Finally, Colonel Rinehart demonstrates how success blinded US companies to the need to stay globally competitive. It is taking almost forever (over 50 years and counting) for executive managers of most important companies to wake up and seriously smell the competition. Consider the Toyota Production System in terms of how it makes changes (the scientific method that is just as important as the change itself) and how management and the workforce cooperate within a company. Production analysts of major firms study, analyze, fret over, and mimic Toyota’s system but continuously come up short. Many blame this gap on our cultural differences. To a degree this is true; however, each individual—particularly those in power—can make daily choices that will collectively close that gap. In the meantime, Toyota has just displaced Chrysler as one of the Big Three automakers (in terms of US sales) and is gunning for Ford this year.

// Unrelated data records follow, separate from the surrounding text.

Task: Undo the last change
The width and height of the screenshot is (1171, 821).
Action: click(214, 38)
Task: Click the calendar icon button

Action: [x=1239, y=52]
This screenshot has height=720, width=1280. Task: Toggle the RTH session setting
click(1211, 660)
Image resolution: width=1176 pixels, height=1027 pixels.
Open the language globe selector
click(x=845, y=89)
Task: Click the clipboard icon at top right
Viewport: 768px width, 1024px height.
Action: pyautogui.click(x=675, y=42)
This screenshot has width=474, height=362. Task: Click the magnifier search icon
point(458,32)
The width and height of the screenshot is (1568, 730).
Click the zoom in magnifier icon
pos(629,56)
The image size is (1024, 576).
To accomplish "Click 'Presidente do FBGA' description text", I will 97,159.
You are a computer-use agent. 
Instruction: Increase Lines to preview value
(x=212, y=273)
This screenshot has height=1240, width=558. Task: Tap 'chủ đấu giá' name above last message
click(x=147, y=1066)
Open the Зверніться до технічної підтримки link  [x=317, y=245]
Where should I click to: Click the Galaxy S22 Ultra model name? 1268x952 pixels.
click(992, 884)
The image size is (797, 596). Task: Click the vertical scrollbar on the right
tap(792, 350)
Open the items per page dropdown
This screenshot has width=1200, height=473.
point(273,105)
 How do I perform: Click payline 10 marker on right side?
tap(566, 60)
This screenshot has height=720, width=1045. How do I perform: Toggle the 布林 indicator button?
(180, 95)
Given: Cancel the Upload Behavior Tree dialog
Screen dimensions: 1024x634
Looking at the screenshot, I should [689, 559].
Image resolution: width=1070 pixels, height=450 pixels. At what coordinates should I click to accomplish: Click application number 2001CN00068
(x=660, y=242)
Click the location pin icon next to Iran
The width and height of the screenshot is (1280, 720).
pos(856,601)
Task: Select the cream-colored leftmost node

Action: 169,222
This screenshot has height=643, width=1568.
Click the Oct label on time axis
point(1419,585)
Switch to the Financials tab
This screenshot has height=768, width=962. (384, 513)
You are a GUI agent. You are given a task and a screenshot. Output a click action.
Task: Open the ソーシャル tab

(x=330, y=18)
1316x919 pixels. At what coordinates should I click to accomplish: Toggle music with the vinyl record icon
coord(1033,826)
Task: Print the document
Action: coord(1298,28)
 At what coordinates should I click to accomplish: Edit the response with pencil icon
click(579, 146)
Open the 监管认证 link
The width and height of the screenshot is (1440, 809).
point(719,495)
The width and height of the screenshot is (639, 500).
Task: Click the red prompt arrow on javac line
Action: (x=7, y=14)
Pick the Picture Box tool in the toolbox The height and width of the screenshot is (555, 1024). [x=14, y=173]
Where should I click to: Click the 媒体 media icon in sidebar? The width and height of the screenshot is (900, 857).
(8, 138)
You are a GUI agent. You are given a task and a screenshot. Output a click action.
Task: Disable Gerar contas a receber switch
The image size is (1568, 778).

Hopefully, with the guidance and spirit of AFSO21, we will all learn how to avoid repeating the mistakes that have plagued previous improvement initiatives. However, have we truly explained what Lean is and how it applies to the service sector? As a case in point, if a series of tasks or planned activities produces a unique, deliverable item by a predetermined deadline, we call the event a project. As mentioned before, Lean does not have a direct impact on a project. However, if a task within a project is process-centric, then Lean can have a direct impact on that task. This matters because, all too often, managers plan projects (to get something done) and try to infuse Lean at the same time. Lean has virtually no effect on projects as a whole, so recklessly thrusting it on a project simply gives birth to more naysayers. Conversely, if managers focus Lean on a particular task that behaves like a process, then it will have a direct impact. Of course, if a management team is setting up a production line or service operation, then Lean plays a significant role in establishing the strategy to get the most value for the least amount of resource consumption.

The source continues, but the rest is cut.